While this extends to every logical claim Trump made at the RNC — from his claim that COVID is a thing of the past and his celebration of immigrants lured to participate in the RNC unwittingly — it was most visible in his claim to care in the least about law and order, the theme reporters claimed to be the central backbone of Trump’s campaign.

This is a man, after all, who has had two campaign managers and five other aides indicted or prosecuted, most in the service of protecting Trump. Two separate legal proceedings in New York State are pursuing financial crimes implicating Trump and his business (as noted, RNC speaker Eric Trump is currently defying subpoenas, claiming that his truthful testimony will implicate himself in crimes). And during his last campaign, Trump was implicated in two more crimes, the hush payments to his former sex partners and the misuse of his Foundation. There are active lawsuits from women credibly accusing Trump of sex crimes.

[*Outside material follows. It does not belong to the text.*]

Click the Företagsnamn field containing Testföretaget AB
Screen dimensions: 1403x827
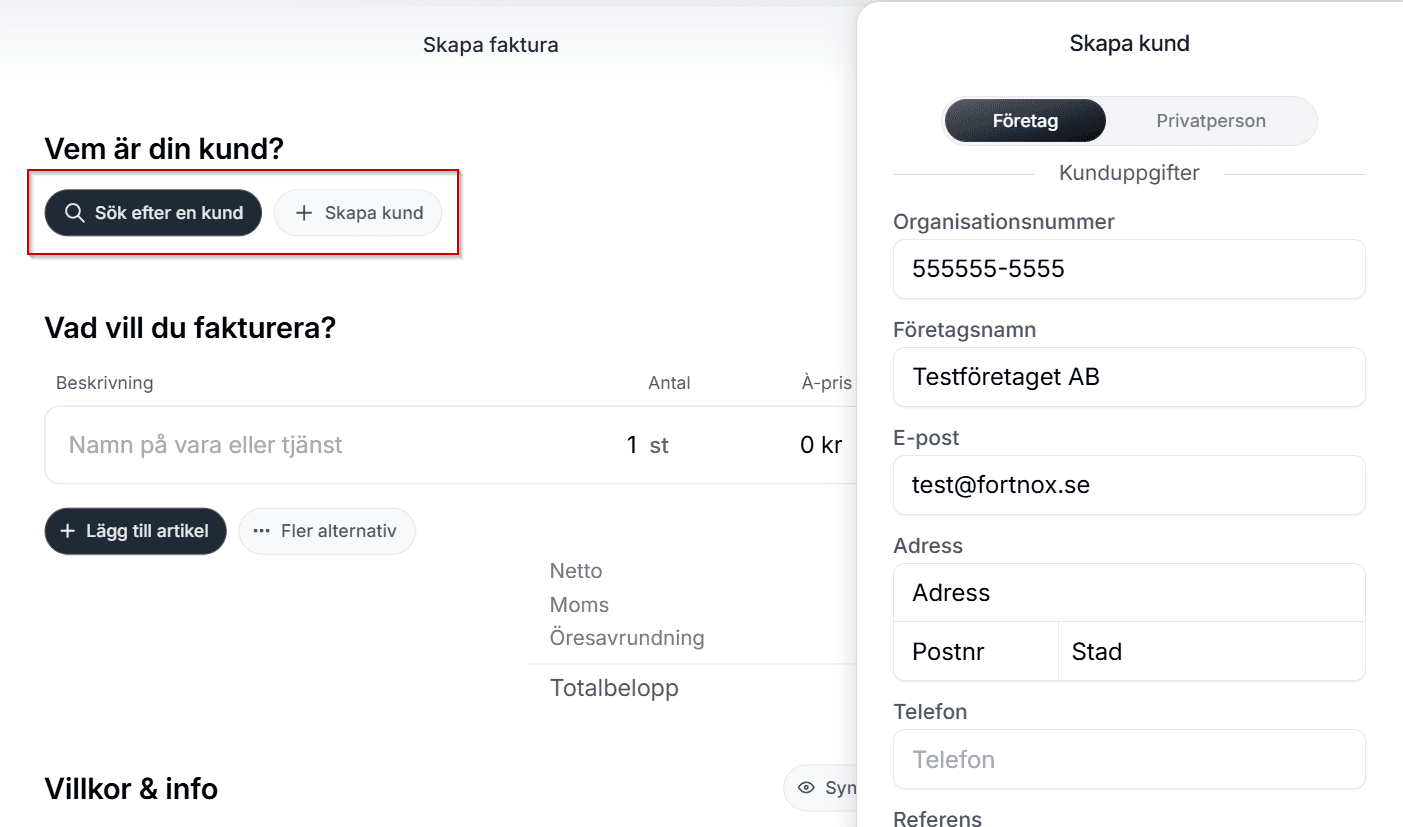1128,377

It’s likely the only thing protecting Trump from prosecution for these crimes and obstruction of the Mueller probe is his success at winning another term. Meanwhile, the woman who shattered all prior norms about the Hatch Act, Kellyanne Conway, completed her service to Trump by admitting more violence would help Trump’s campaign.

And yet the NYT treats Trump’s “law and order” theme as a credible political claim.

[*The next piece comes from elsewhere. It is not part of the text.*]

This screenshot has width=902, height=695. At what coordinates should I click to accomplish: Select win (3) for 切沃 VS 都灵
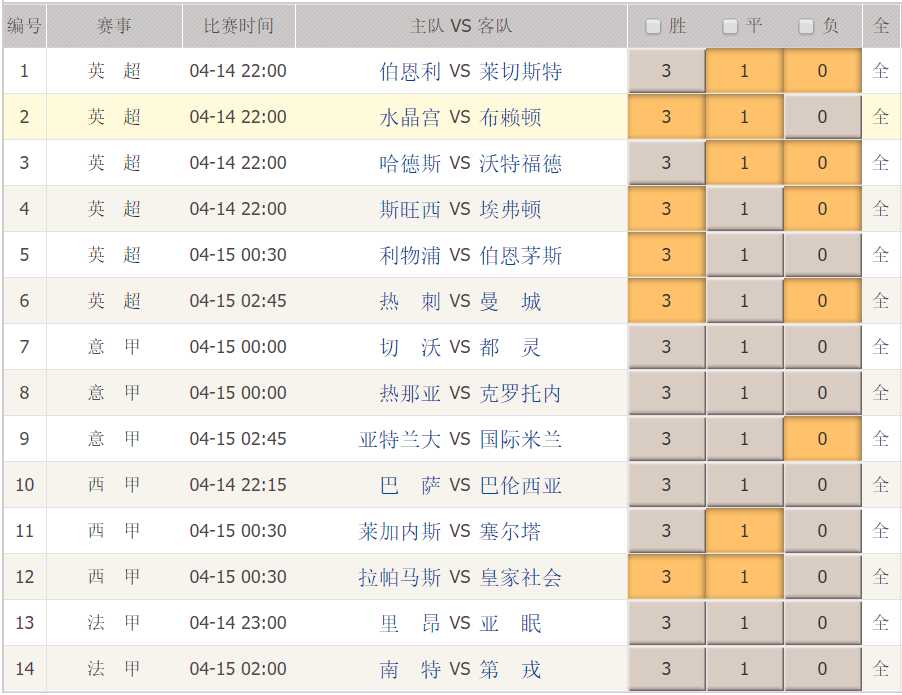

The only mention from this purported news story that Trump’s convention was a televised crime spree of its own accord came in describing the glee with which Trump’s aides enjoyed watching Trump commit crimes, which the NYT instead describes as “raising questions about ethics law violations,” with impunity.

Mr. Trump’s aides said he enjoyed the frustration and anger he caused by holding a political event on the South Lawn of the White House, shattering conventional norms and raising questions about ethics law violations. He relished the fact that no one could do anything to stop him, said the aides, who spoke anonymously to discuss internal conversations.

This is not (as it would be in a minimally competent story) a fact check, a discussion of how absurd it was that the most criminally implicated President in history was instead running as the “law and order” candidate. It is, instead, an unexamined nugget of the key truth.

Trump’s aides are gleeful that his defiance of the law during a convention where he claimed to be the “law and order” candidate caused so much consternation. They relish the way he could commit crimes in broad daylight without anyone stopping him.

That is, the theme is not “law and order,” as NYT gullibly parroted. Trump’s campaign promise is the complete dismantlement of rule of law, where a candidate whose potential and confirmed crimes are too numerous to track could condemn the crimes and criminalized peaceful speech of his opponents, while failing to condemn murder committed by a supporter, all while claiming this selective enforcement amounted to “law and order.”

The point is not the theme. It’s partly that a small pack of NYT journalists might collectively repeat it as if it’s true, without instead describing the grave danger posed to democracy when a man who has systematically attacked rule of law rebrands that assault as law and order. Trump has successfully recruited those whose business is supposed to be truth-telling, and gotten them to instead reinforce his central lie, that his abuse of the law is something called “law and order.” And it is, more significantly, that while less negligent journalists were trying to push back on Trump’s deluge of lies, he was instead telling the key truth. Trump’s campaign message is not whatever theme some horse race journalists discern from ad buys. Rather, it is a promise — with his defiance of rule of law, his abdication of any platform save his own whims, his assault on the sanctity of the election, his incitement of violence — that in a second term Trump will forgo any past pretense he made to be engaged in democracy.

Trump’s convention was all designed to perform his utter contempt for democracy itself. And it succeeded, wildly, at telling that one key truth.